I have a Dell T7500 with a PERC H710P connected to 4 3T drives in a RAID5 array. Also connected to the controller are 2 256G SSD drives, not configured in an array. A Linux server is installed on one of the SSD drives, and the RAID5 is where all my user data are stored.

The other day upon boot, the RAID BIOS reported errors

Drives 01 and 03 missing
Foreign config available

I loaded the foreign config, and the drives reappeared. On the next boot, I got

Drive 01 offline

Thinking the drive was bad, I replaced it with a new drive and rebuilt drive 01. When I next booted, the system came up OK, but a few reboots later I got

Drive 00 offline
Foreign config available

So I read in the Foreign config and forced 00 online.

After several reboots I then got

Drive 03 offline
Foreign config available

Read in foreign config. Force drive 03 online.

Now the system comes up OK. I have rebooted it many times.

Should I assume that my controller is bad?

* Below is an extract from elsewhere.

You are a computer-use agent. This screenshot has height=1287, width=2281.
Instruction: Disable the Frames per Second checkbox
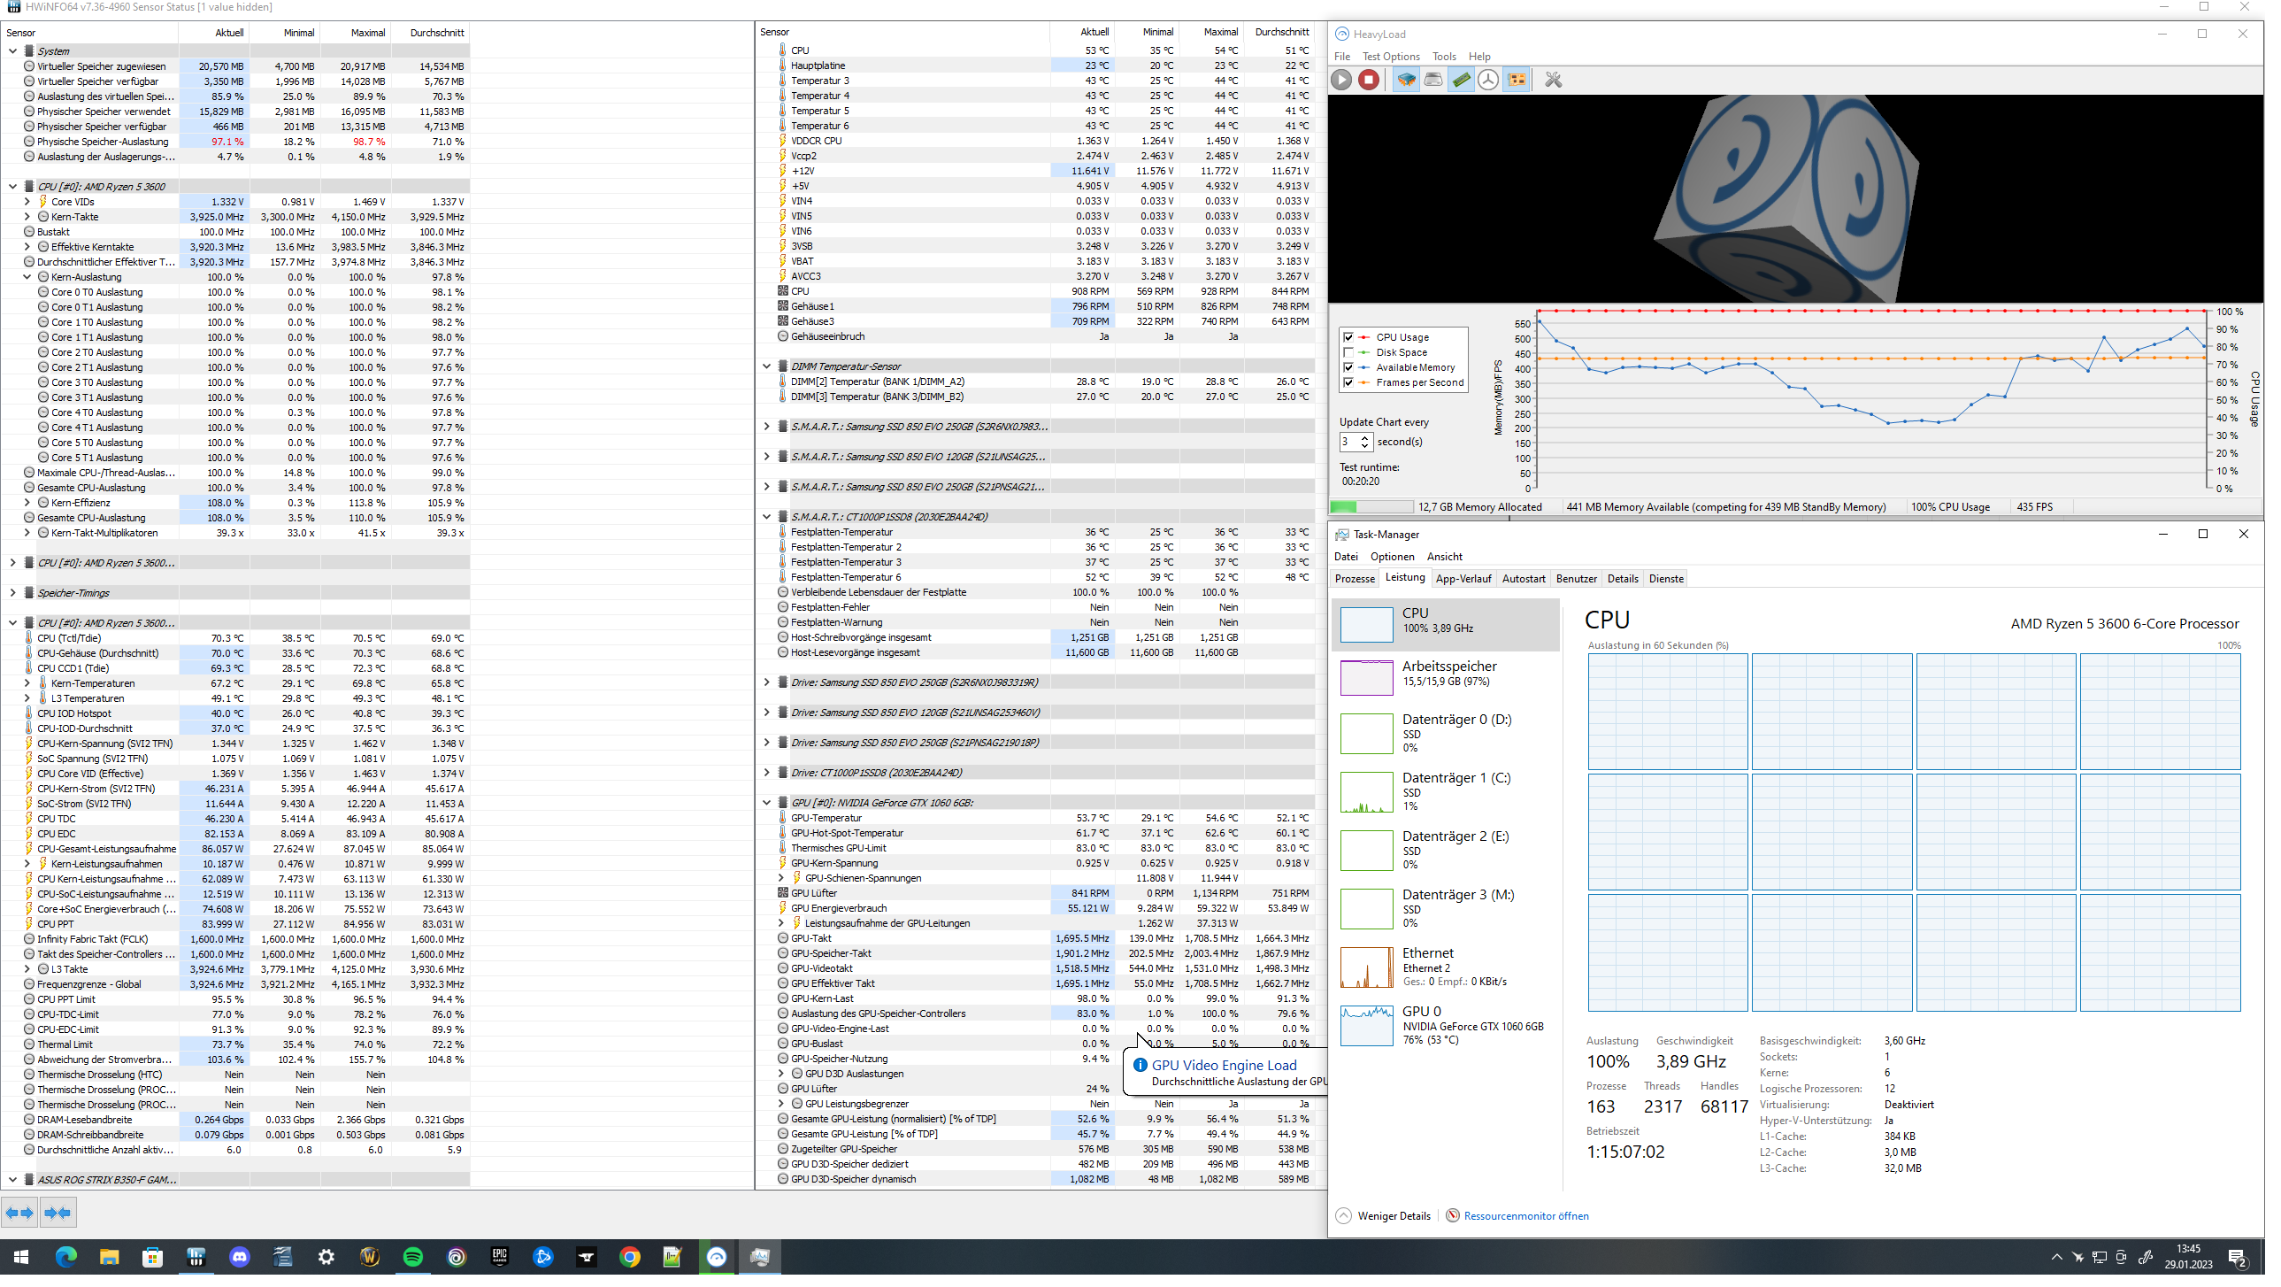tap(1349, 383)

Or said another way, is there any possibility that this kind of behavior can be caused by something other than the controller? For example, can the kernel driver muck up the driver configuration somehow?

Best Answer

Yes, I believe either your controller or the raid backplane is bad. But I think the controller is the culprit. Can you look up the firmware version of the RAID controller (not to be confused with the system BIOS, which you should also check) and compare to what is available on Dell's site? You may find the version is quite old and that critical issues have been resolved in newer versions. Alternatively you could try calling Dell support - which you should certainly do if support is available! You can easily check what service contract is in force by looking up the Service Tag at support.dell.com.

Two notes of caution. You are in dangerous territory. Upgrading the RAID controller firmware can sometimes result in data loss - make sure the new version has been out for awhile, and read the release notes carefully. 2) RAID 5 doesn't give you a lot of wiggle room. Either way prepare to back up your critical data before you let time pass on this issue or take any substantial corrective actions!